## DOCUMENT TEXT:
·····
Bring up the haproxy also on server2 machine, by placing same configuration and starting up the proxy.
 

[root@server1:~]vim /etc/haproxy/haproxy.cfg


 

3. Configure keepalived on both servers

We'll be configuring 2 nodes with keepalived even though if necessery this can be easily extended and you can add more nodes.
First we make a copy of the original or existing server configuration keepalived.conf (just in case we need it later on or if you already had something other configured manually by someone – that could be so on inherited servers by other sysadmin)
 

[root@server1:~]# mv /etc/keepalived/keepalived.conf /etc/keepalived/keepalived.conf.orig
[root@server2:~]# mv /etc/keepalived/keepalived.conf /etc/keepalived/keepalived.conf.orig

a. Configure keepalived to serve as a MASTER Node

 

[root@server1:~]# vim /etc/keepalived/keepalived.conf

Master Node
global_defs {
  router_id server1-fqdn # The hostname of this host.
  
  enable_script_security
  # Synchro of the state of the connections between the LBs on the eth0 interface
   lvs_sync_daemon eth0
 
notification_email {
        linuxadmin@notify-domain.com     # Email address for notifications 
    }
 notification_email_from keepalived@server1-fqdn        # The from address for the notifications
    smtp_server 127.0.0.1                       # SMTP server address
    smtp_connect_timeout 15
}

vrrp_script haproxy {
  script "killall -0 haproxy"
  interval 2
  weight 2
  user root
}

vrrp_instance LB_VIP_QA {
  virtual_router_id 50
  advert_int 1
  priority 51

  state MASTER
  interface eth0
  smtp_alert          # Enable Notifications Via Email
  
  authentication {
              auth_type PASS
              auth_pass testp141

    }
### Commented because running on VM on VMWare
##    unicast_src_ip 10.44.192.134 # Private IP address of master
##    unicast_peer {
##        10.44.192.135           # Private IP address of the backup haproxy
##   }

#        }
# master node with higher priority preferred node for Virtual IP if both keepalived up
###  priority 51
###  state MASTER
###  interface eth0
  virtual_ipaddress {
     10.10.10.1 dev eth0 # The virtual IP address that will be shared between MASTER and BACKUP
  }
  track_script {
      haproxy
  }
}

 

 To dowload a copy of the Master keepalived.conf configuration click here

Below are few interesting configuration variables, worthy to mention few words on, most of them are obvious by their names but for more clarity I'll also give a list here with short description of each:

 

  • vrrp_instance – defines an individual instance of the VRRP protocol running on an interface.
·····
## SET PROBLEM 1:
In the keepalived configuration guide, which virtual IP address is shared between MASTER and BACKUP?
## SET PROBLEM 2:
In the listing, rewrite everything from the line containing "Task: Clear Run" down to the line containing "coord(937,500)", changing "trash icon" to "delete icon" and leaving the rest as is.
The listing that follows has no connection to the text above it.
·····
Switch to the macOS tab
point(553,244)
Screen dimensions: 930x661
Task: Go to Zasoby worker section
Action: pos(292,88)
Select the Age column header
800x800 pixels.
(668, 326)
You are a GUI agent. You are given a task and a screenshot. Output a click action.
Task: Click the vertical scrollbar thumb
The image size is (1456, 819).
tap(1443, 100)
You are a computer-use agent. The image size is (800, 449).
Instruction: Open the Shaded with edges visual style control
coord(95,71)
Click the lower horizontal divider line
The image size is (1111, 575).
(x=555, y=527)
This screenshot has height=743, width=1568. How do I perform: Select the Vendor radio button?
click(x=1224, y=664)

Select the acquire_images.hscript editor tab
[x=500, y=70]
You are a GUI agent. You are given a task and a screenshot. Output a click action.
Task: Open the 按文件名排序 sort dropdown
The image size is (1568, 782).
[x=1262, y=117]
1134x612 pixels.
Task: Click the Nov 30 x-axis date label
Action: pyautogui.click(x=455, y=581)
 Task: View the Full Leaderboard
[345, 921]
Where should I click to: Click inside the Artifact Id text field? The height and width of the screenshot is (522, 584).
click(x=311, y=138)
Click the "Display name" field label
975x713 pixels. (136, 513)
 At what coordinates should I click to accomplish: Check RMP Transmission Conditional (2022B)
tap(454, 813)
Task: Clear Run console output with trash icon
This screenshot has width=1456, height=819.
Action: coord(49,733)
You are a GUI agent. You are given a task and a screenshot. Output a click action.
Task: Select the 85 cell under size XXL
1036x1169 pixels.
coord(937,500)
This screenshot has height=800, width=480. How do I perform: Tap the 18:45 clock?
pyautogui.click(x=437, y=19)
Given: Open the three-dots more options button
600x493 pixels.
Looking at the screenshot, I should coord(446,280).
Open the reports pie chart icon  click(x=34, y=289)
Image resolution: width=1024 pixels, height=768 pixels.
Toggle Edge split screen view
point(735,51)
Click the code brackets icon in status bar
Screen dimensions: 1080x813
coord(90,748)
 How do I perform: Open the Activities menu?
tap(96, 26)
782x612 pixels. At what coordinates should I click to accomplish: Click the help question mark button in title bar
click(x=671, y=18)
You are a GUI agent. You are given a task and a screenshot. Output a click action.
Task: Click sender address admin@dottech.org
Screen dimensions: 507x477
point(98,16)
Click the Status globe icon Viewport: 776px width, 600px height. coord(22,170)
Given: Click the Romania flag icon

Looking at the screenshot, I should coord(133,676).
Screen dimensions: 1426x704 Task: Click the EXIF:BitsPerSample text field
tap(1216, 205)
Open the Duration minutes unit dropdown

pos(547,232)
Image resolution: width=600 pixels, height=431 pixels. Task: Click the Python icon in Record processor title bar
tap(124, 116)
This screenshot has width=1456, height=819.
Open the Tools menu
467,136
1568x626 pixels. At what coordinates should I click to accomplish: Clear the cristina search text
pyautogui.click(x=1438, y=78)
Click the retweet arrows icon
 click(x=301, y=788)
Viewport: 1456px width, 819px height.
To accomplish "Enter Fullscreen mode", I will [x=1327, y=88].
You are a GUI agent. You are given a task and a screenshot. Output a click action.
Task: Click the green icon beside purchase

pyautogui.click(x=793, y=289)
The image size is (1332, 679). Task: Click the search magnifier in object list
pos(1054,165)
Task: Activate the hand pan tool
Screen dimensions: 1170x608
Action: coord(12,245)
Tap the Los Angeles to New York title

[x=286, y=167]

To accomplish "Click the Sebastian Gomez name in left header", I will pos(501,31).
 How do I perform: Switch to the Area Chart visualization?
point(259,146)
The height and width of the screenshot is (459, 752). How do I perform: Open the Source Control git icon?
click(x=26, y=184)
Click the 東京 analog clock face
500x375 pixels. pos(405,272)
·····
## RIGHT ANSWER 1:
10.10.10.1

## RIGHT ANSWER 2:
Task: Clear Run console output with delete icon
This screenshot has width=1456, height=819.
Action: coord(49,733)
You are a GUI agent. You are given a task and a screenshot. Output a click action.
Task: Select the 85 cell under size XXL
1036x1169 pixels.
coord(937,500)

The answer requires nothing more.